### PROBLEM DETAILS
The answer must be every line from the listing that holds the string "screenshot".

*** ENTRIES SHOWN ***

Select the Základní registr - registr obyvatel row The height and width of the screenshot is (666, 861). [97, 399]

*** End of ENTRIES SHOWN ***
*** ENTRIES SHOWN ***

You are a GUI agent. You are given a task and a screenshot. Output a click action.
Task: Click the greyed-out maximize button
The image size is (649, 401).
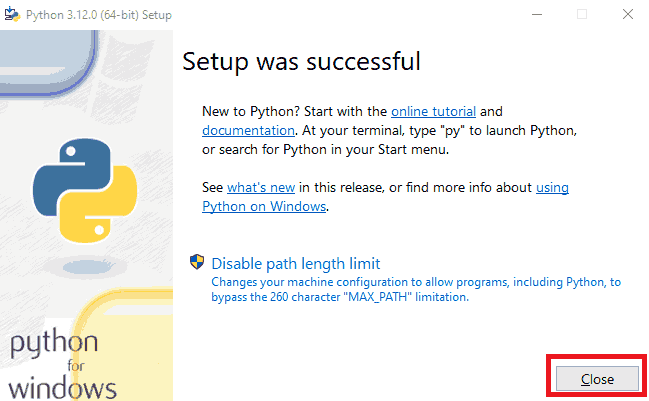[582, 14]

*** End of ENTRIES SHOWN ***

### REPLY
Select the Základní registr - registr obyvatel row The height and width of the screenshot is (666, 861). [97, 399]
You are a GUI agent. You are given a task and a screenshot. Output a click action.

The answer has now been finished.